Hereditary hemochromatosis [HH] is an autosomal recessive, inherited disorder of iron metabolism, which results from mutations in several genes: HFE, TfR2, HJV, FPN and HAMP [4]. The most important hormone of iron homeostasis, hepcidin is regulated by these genes [5], downregulation of which can increase the iron deposition in our body leading to organ damage gradually, especially the liver, the heart and the pancreas, which develops liver fibrosis, cirrhosis, hepatocellular carcinoma, diabetes mellitus, cardiomyopathy, arthritis, and skin pigmentation. Some other iron overload diseases such anaemias (Thalassemic syndromes [6,7], Sideroblastic anaemias, etc.), chronic liver disease (Alcoholic liver disease [8], non-alcoholic fatty liver disease [9], etc.), massive erythrocyte transfusion, etc. Hemochromatosis affects more men than women. It is particularly common in Caucasians of Western European descent with an incidence of 1 in 220 to 250 [10-12] while it is rare in Asians and Blacks. Evidence showed that certain consumption of alcohol per day was associated with serum iron increase [13]. With increasing and persistent alcohol abuse, iron accumulates in liver, which is the primary organ of iron storage, firstly in hepatocytes and lately also in Kupffer cells and macrophages [14]. Alcohol and its metabolites generate reactive oxygen species (ROS) and lipid peroxidation products, which can also be generated by iron [15]. ROS can damage mitochondria, lysosomes, endoplasmic reticulum, and chromosomal DNA leading to fibrosis and cirrhosis. Interestingly, 20-30% of HH were heavy alcoholic so that early investigator had the view that HH was secondary to alcoholic liver cirrhosis until HFE-related genetic mutation was confirmed in HH.
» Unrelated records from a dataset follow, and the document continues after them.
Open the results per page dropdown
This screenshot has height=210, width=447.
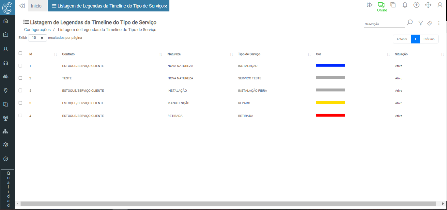pos(38,38)
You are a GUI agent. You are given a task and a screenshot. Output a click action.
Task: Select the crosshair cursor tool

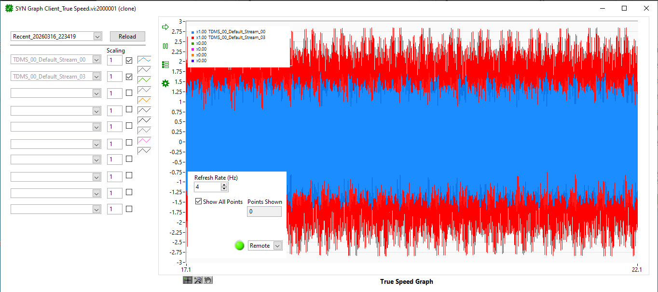point(187,280)
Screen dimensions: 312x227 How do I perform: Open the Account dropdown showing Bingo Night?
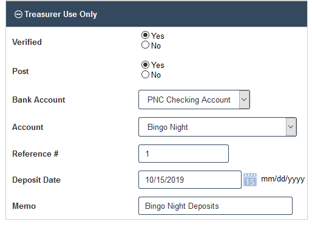coord(217,127)
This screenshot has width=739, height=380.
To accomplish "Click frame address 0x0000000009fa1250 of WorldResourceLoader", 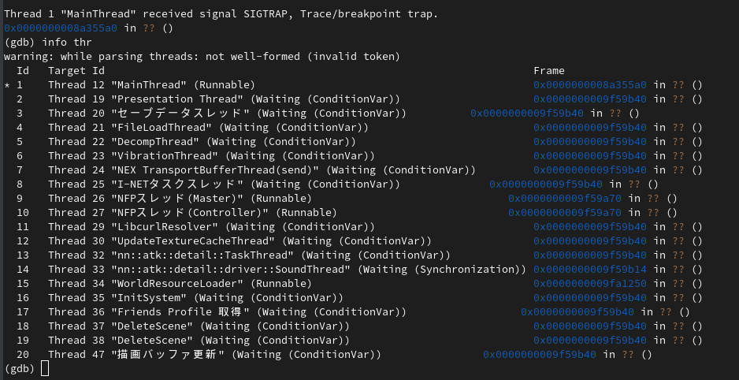I will pyautogui.click(x=590, y=284).
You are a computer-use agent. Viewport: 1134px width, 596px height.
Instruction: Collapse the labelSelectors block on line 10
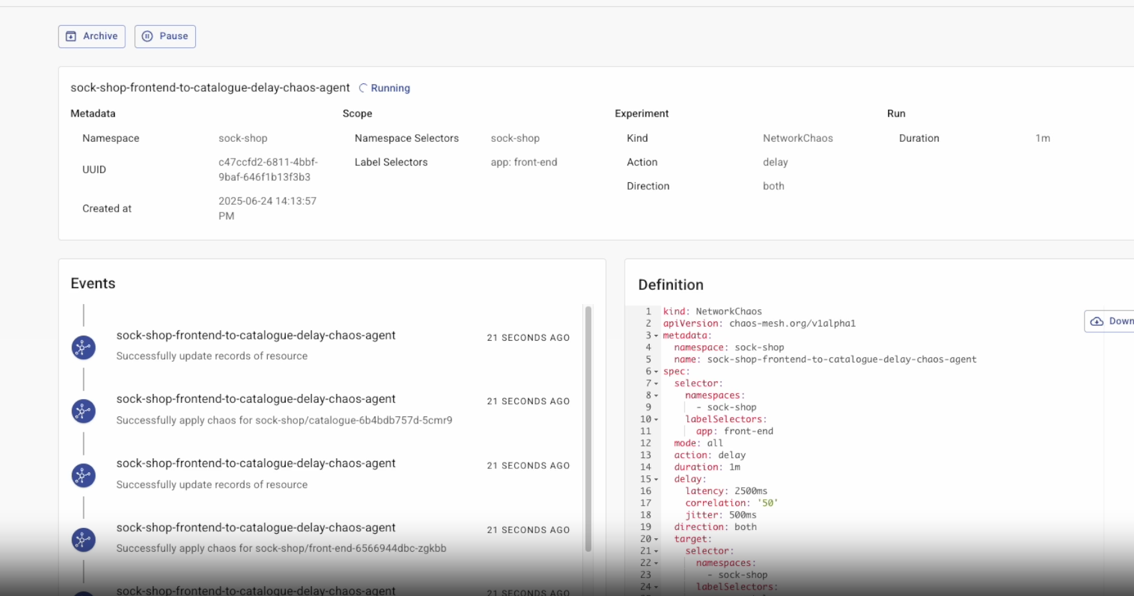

Homozygous HH subjects who consumed more than 60g alcohol per day had remarkable higher prevalence of severe fibrosis or cirrhosis compared with those who consumed less than 60g alcohol per day [16]. Asare and colleagues [17] investigated that iron overload and its co-factor alcohol had multiplicative synergistical interaction in fibrosis, cirrhosis even hepatocellular carcinoma by more oxidative and nitrosative stress, lipid peroxidation and DNA damage. Thus, iron and alcohol act synergistically in causing liver injury. Persistent neutrophilic leukocytosis when the cause is other than leukemia defines a leukemoid reaction [LR], which should mainly exclude chronic myelogenous leukemia and chronic neutrophilic leukemia [18]. The main causes of LR are severe infections, malignancies, intoxication, drugs and other substance including alcohol. Alcohol can stimulate cells to release excessive amounts of necrosis factor-alpa (TNF-α) [19], which was postulated to be instrumental in the cause of LR. Meanwhile, increased iron content in Kupffer Cells can induce the expression and release of pro-inflammatory cytokine TNF-α [20]. Increased serum levels of interleukin (IL)-18 and IL-1β were also found in alcoholic patient, which stimulate proliferation leukocytes in bone marrow both directly and indirectly induction of granulocyte-macrophage colony-stimulating factor and granulocyte colony-stimulating factor, thus may be another postulation of LR [21]. After therapy of abstinence, iron chelation and liver protection, WBC of our patient gradually declined to almost normal, which confirm our postulation. In conclusion, the symptoms of hemochromatosis are nonspecific evidences and typically symptoms in the early stages. There is few hemochromatosis reported in china, and patients diagnosed hemochromatosis at last are often found with other complications. In order to early detect, early diagnosis and early treatment, it’s necessary to strengthen the recognition of hemochromatosis, including the patients and the doctors, which improving the patients living quality and life. Further study is warranted to accumulate a higher number of cases.